What John Taylor Would Bring to the Federal Reserve

At first glance, the $14.1 trillion Treasuries market is as calm as ever, with volatility falling for seven straight days to a near-record low. 

But scratch a bit below the surface and it’s clear that angst is building as traders wait for President Donald Trump’s choice to lead the Federal Reserve, a decision expected any time before Nov. 3.

Look no further than the flurry of activity in interest-rate options this week, particularly in one-year eurodollar mid-December puts, which in the last few days have colloquially been referred to as the “Taylor put.” The contracts earned that moniker because traders are buying them either outright or to cover short positions following reports that Trump gushed about John Taylor, a candidate for Fed chair. The Stanford University economist, who visited the White House for an hour-long interview last week, is seen as the most hawkish of the five candidates on the president’s short-list.

The thing is, you’d never know that traders were even the slightest bit ruffled from looking at gauges of bond-market volatility. Bank of America Corp.’s MOVE Index, which tracks swings in Treasury options, has declined every trading day since Oct. 6. It’s now barely above the 29-year low reached in August. The situation is the same for currencies, where volatility has slumped to the lowest annual average since 2014, according to a Deutsche Bank AG index.

That’s been the story across markets in 2017, with U.S. stocks grinding to record highs while 10-year Treasury yields fluctuate in the tightest trading range in nearly 27 years. Measures of the U.S. yield curve have reached the flattest since 2007, reflecting traders’ confidence that they’ve grasped the direction of Fed policy.

“The current macro environment and Fed guidance continue to be fundamentally negative for short-dated volatilities,” Citigroup Inc. strategists Ruslan Bikbov and Jason Williams wrote in a report this week. Higher volatility, they say, requires a steeper curve, which would reflect a market that’s “far away from equilibrium and therefore is inherently more uncertain.”

The stubbornly low volatility has some people warning of complacency, almost a year after Trump’s surprise election victory.

The traders snapping up Taylor puts, however, aren’t sitting on their hands. 

Preliminary open interest data from CME Group released Wednesday shows additions to the already large position that traders have been building in mid-December eurodollar puts. The underlying futures contract trades at about 98.06, while the put’s strike is 97.875, a level not seen since March. The lower the value, the faster the expected pace of Fed hikes in the following 12 months.

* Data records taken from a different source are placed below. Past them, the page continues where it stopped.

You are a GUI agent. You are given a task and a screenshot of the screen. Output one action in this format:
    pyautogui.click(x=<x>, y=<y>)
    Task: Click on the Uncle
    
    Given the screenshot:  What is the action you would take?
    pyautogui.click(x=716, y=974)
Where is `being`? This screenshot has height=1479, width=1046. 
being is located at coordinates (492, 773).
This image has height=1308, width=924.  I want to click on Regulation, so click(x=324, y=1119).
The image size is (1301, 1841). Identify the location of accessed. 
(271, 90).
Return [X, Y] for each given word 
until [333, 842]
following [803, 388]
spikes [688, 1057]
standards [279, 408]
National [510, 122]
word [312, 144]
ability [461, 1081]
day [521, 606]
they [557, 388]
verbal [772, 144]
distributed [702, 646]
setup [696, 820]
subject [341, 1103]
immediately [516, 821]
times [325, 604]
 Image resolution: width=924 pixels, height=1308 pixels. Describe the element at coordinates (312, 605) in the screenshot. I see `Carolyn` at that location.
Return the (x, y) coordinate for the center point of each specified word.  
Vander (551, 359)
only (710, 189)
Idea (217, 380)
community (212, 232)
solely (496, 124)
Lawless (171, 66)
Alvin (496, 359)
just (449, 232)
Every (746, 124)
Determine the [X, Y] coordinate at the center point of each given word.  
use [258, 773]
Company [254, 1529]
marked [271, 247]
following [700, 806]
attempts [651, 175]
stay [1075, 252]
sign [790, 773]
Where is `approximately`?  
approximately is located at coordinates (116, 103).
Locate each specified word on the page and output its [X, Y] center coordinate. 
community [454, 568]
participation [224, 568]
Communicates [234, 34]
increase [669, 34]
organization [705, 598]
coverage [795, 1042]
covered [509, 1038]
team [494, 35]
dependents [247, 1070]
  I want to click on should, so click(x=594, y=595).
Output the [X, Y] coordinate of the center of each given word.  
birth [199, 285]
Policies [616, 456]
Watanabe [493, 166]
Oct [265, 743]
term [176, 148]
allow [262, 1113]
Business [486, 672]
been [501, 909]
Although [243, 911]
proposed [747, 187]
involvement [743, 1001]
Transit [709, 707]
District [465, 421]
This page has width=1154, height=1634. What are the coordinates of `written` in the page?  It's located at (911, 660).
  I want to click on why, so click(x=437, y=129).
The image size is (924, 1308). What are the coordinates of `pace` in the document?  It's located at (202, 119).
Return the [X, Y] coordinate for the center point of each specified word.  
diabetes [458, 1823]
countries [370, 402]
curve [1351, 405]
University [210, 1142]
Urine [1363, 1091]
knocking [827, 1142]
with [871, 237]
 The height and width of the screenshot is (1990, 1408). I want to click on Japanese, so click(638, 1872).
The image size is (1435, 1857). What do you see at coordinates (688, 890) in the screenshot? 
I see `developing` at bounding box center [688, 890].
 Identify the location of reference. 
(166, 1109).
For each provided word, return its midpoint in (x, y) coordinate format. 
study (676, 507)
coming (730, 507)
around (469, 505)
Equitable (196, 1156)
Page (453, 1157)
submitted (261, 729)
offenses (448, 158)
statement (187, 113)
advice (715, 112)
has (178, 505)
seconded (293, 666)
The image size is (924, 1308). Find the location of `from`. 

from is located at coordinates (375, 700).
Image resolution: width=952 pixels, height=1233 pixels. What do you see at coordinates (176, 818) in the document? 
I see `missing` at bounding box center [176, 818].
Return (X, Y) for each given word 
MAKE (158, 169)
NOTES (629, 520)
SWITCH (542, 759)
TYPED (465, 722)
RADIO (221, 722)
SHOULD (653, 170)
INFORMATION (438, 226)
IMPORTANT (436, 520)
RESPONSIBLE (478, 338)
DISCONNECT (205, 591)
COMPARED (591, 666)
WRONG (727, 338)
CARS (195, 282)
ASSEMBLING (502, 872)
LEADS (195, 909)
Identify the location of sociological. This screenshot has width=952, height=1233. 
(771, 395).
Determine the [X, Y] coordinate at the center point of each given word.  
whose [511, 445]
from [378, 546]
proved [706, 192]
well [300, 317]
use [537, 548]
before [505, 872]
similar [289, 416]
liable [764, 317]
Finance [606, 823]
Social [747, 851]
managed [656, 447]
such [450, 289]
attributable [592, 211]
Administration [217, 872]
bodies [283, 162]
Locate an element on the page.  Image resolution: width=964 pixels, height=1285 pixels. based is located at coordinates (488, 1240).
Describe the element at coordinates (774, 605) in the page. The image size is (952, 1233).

A total of more than 400,000 of the options traded in the first two days this week. The data suggest that some traders are buying them to hedge against a Taylor nomination, while others may be covering positions that would suffer if the Fed were to accelerate the pace at which it’s tightening.

Of course, all this positioning could be for naught. After all, Trump is set to meet current Fed Chair Janet Yellen Thursday, and he says he likes all five people on his short-list.

So, perhaps a “Yellen call” is the next trade.